Tuesday, June 30, 2009

One Class Down


So this summer I have to take two master's classes to finish my certification for teaching early childhood. The first one I was not going to be taking because I was going to be home with James. Well, we all know that has changed, so I signed up to take the class because I need to get it done by a certain date and I just wanted to get it done and over with. This has been an extremely hard thing to do. I would sit in class and think about James the entire time and have a hard time staying focused or even motivated to do any of the work, but I pushed on and as of right now I have finished all of the work for class and tomorrow is the last class.
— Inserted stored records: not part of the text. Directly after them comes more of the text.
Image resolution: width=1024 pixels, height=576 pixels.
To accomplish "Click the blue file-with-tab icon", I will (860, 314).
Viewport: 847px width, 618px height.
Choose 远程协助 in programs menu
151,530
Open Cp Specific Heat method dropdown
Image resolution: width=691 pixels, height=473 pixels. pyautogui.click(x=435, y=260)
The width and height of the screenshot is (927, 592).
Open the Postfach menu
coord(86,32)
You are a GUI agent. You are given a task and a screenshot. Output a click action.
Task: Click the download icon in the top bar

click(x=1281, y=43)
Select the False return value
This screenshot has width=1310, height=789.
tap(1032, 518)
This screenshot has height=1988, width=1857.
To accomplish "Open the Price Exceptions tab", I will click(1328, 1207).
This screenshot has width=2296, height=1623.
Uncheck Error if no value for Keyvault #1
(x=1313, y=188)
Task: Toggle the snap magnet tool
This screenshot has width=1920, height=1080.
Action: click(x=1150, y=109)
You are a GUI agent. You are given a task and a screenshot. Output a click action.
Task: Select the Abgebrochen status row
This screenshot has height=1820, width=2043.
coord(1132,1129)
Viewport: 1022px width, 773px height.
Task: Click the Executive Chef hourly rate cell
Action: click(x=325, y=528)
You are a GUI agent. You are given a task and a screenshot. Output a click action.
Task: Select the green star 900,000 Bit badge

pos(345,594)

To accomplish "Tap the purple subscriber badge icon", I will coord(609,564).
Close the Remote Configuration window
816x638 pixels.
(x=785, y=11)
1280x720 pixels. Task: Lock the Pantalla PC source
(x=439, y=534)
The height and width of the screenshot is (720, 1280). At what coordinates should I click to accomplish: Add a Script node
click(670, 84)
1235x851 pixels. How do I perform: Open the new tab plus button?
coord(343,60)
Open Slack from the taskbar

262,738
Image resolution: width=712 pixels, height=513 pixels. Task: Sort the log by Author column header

A grad class all crammed into five short weeks! I can't even express how glad I am to be done with this class. The next one starts on Monday but it shouldn't be nearly as intense.
Also today was exactly three months since James was born and passed away. Today sucked big time!!!!!! But hears to hoping tomorrow is better. Waking up to hear William calling for mommy over the monitor is worth getting up for in the morning. Work is alright but a little stressful at the moment as we wait for the state assessors to drop in sometime this month to assess the classrooms. Life is normal for everyone and I guess for me as well (as normal as things will ever get for awhile). Mel, William, family and friends are what makes everything okay. Thanks to all of you for your support. I don't know where I would be without all of you!

Sunday, June 7, 2009

Life Goes On


So it has been a little over 2 months since James passed away and life around me seems to be going along the same. Its strange how life can change so quickly. Just over two months ago we were excitedly awaiting the arrival of our second son. Now we are learning live with the fact that he is not here with us. It is strange going to the store even sometimes and just watching people going on with their lives and you are just thinking to yourself that they have no idea what has happened and it seems strange to be around "normal" life. My life is no longer the same and I am just learning to adapt to the new life that Mel, William and I have. There is a feeling of something missing no matter what you do. Days go on and we keep to a normal schedule for William and go to work and school each day and no one around us realizes that our life is not the same as it used to be. I know that I am and I'm sure that Mel is good at acting like everything is just fine when around other people but at the same time the mind is just wandering and not focusing on anything it needs to. I sit through class and just think about James and what I should be doing now. I should just be returning to work and not be taking class until July. But instead I have been back to work for two months and am taking class now. I know to anyone who is reading this my thoughts don't seem to flow together very well but that's just how they came out of my head tonight. Sorry if it confused you but I'm just writing my thoughts.